Most importantly, journaling has helped me find my voice through many situations and life changes. If you listen to yourself as you write, journaling becomes a very handy tool in discovering and exploring who you are now, where you’ve come from and where you’d like to go. Journaling is not specific to gender, race, age, sexual orientation- anyone can do it and benefit from it. I want to share a few things that have helped me on the journaling path to answering the question

What can I say?

Choosing A Journal

The way my journal looks is important to me, because I feel more compelled to write in one that is very pretty on the outside. The way that it looks, though, is not as important as how it feels to your writing hand. Being a lefty, I personally need one that bends easily at the spine so that my hand can rest flat as I write. I don’t like very small journals, because I just need space. Do you feel where I am going with this? When you’re shopping for one, you’ve got to pick it up and hold it to make sure that it’s comfortable; otherwise, you won’t use it. Afterall, this is your new non-judgemental, always available best friend.

Choosing a writing style

I have gone through seasons when I only write about the relationship I’m in. I’ve had some journals where I only make lists, because i’m more focused on my current goals. I am currently in a hodge podge season where I write whatever comes to mind and I need to get it out immediately, hence the reason my phone is the best place to write right now. If you’re in a down season, you may challenge yourself to a positivity journal where you only write happy thoughts. If you’re in an outstanding place in life, you may choose to have a gratitude journal. Choosing a style very much depends on where you are in life, so it’s important to consider that when you begin journaling. You want to make sure the style is one that will help you organize your thoughts as they pertain to your current life rather than a style that will make you feel worse and more confused about things.

Choosing topics

You may find that sometimes you want to free write, while other times it may be difficult to think of what you’d like to write about, so you may follow a prompt. The black floral journal pictured is actually a guided journal that gives you prompts; this way you can skip around to whichever one inspires you to write at that particular time. Whatever the case, it only matters that you write something. Too many self-imposed rules can discourage you from writing at all, so you need to feel unrestricted as you embark on the journey of writing. When I started long ago, I just began talking about my day. Simple. You could try this formula to start:

What happened? + How did It make me feel? = Journal Entry

Ex. I lost my keys today. I felt frustrated that I have one more issue to solve along with everything else I have going on.

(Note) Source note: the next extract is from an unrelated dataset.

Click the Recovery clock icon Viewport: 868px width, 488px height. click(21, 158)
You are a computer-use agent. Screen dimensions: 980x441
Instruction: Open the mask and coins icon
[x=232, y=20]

It seems short, and you may feel there should be more to it. Don’t be hard on yourself; it’s a start. You may find that once you write that sentence, others will start to flow. Eventually, you might get into the business of writing potential solutions, ways to respond differently to a situation, goals to change habits or thoughts- the possibilities really are endless. You just have to be open to hearing what you have to say to yourself; afterall, your voice is most important.

A personal journal is an ideal environment in which to become. It is a perfect place for you to think, feel, discover, expand, remember, and dream.
— Brad Wilcox

When it comes to journaling, the answer to the question of “what can I say?” is everything.